REQUIREMENT 1 ::
Reproduce the herb-growing text from "Sage plants" to "salads and drinks." word for word.
REQUIREMENT 2 ::
Write the next part of the herb-growing guide, picking up after its final sentence.

DOCUMENT EXTRACT ::
Get Gardening For Beginners

Our new EBOOK shows newcomers and green thumbs alike a step by step guide to growing the garden of their dreams.

7. Rosemary

Image: Envato Elements

This robust herb prefers bright light and well-draining soil. To avoid overwatering, let the top inch of soil dry out before watering again. Rosemary does well in larger pots that accommodate its root growth and prevent it from becoming root-bound. Its needle-like leaves are perfect for flavoring meats, soups, and bread.

8. Oregano

Image: Envato Elements

Oregano requires a sunny spot and soil that mimics its native Mediterranean environment—well-draining and moderately fertile. It’s easy to propagate from cuttings to expand your herb garden. Regular harvesting encourages fuller plants. Oregano is indispensable in Italian, Mexican, and Greek cooking, offering a warm, balsamic flavor.

9. Sage

Sage plants
Image: Envato Elements

Sage prefers strong light and occasional watering, allowing the soil to dry out between waterings. It’s less demanding regarding soil quality but does require good drainage. Harvest leaves sparingly to encourage continuous growth throughout the year. Sage’s earthy flavor makes it a classic in stuffings, meats, and savory dishes.

10. Lemon Balm

Lemon Balm
Image: Envato Elements

A member of the mint family, lemon balm can spread quickly if not contained. Planting it in a separate pot helps manage its growth. It prefers partial shade to full sun and likes moist, well-drained soil. Use its lemon-scented leaves in teas, and desserts, and to add a fresh lemon twist to salads and drinks.

DATA PROVIDED ::

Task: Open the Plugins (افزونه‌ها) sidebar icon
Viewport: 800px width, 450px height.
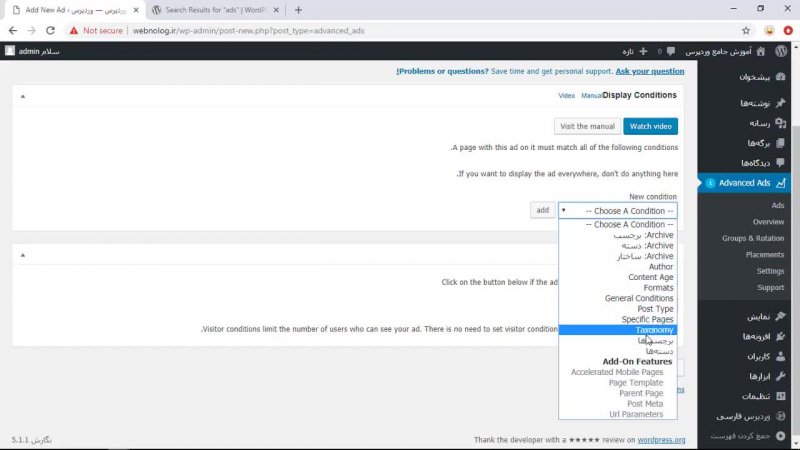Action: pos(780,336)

* * *

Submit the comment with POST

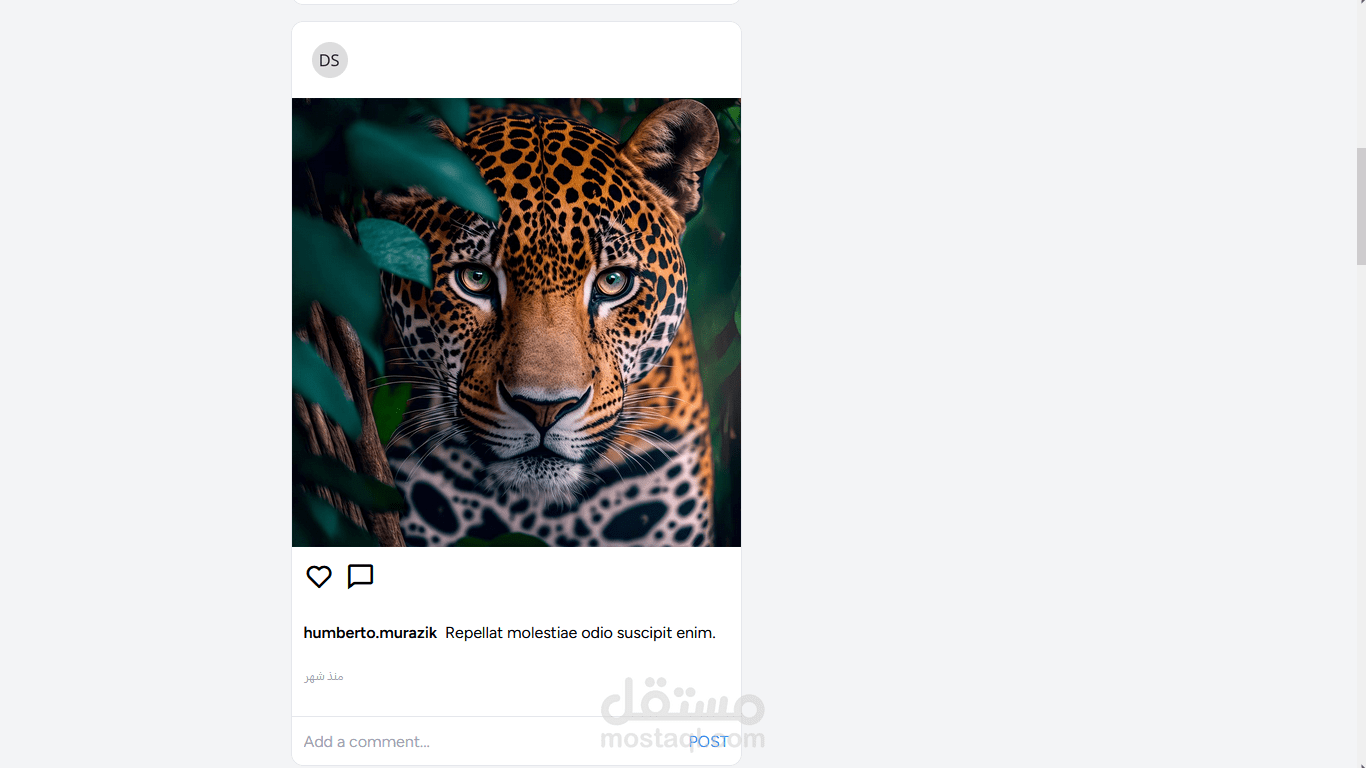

EXERCISE RESPONSE 1 ::
Sage plants
Image: Envato Elements

Sage prefers strong light and occasional watering, allowing the soil to dry out between waterings. It’s less demanding regarding soil quality but does require good drainage. Harvest leaves sparingly to encourage continuous growth throughout the year. Sage’s earthy flavor makes it a classic in stuffings, meats, and savory dishes.

10. Lemon Balm

Lemon Balm
Image: Envato Elements

A member of the mint family, lemon balm can spread quickly if not contained. Planting it in a separate pot helps manage its growth. It prefers partial shade to full sun and likes moist, well-drained soil. Use its lemon-scented leaves in teas, and desserts, and to add a fresh lemon twist to salads and drinks.

EXERCISE RESPONSE 2 ::
These herbs bring unique flavors and aromas to your indoor garden and kitchen. Understanding and catering to their specific needs allows you to enjoy a vibrant and productive herb garden inside your home.

Whether you’re garnishing a dish, brewing a cup of herbal tea, or simply enjoying the greenery, these herbs will surely enrich your indoor gardening experience.

Common Challenges in Indoor Herb Gardening and How to Overcome Them

Indoor herb gardening is a rewarding endeavor, but like all gardening, it comes with its set of challenges. Understanding these common issues and knowing how to address them can ensure the health and productivity of your indoor garden.

1. Lack of Light


Herbs generally require plenty of sunlight, often more than what is available indoors, especially during the winter months.


Position your herb garden near windows that receive a lot of sunlight, ideally south-facing ones. If natural light is insufficient, consider using grow lights. LED grow lights or fluorescent bulbs can provide the necessary spectrum of light for herbs to photosynthesize and thrive. Keep lights on for about 14–16 hours a day to mimic natural sunlight conditions.

2. Overwatering


Overwatering is a common mistake in indoor herb gardening, leading to root rot and fungal diseases.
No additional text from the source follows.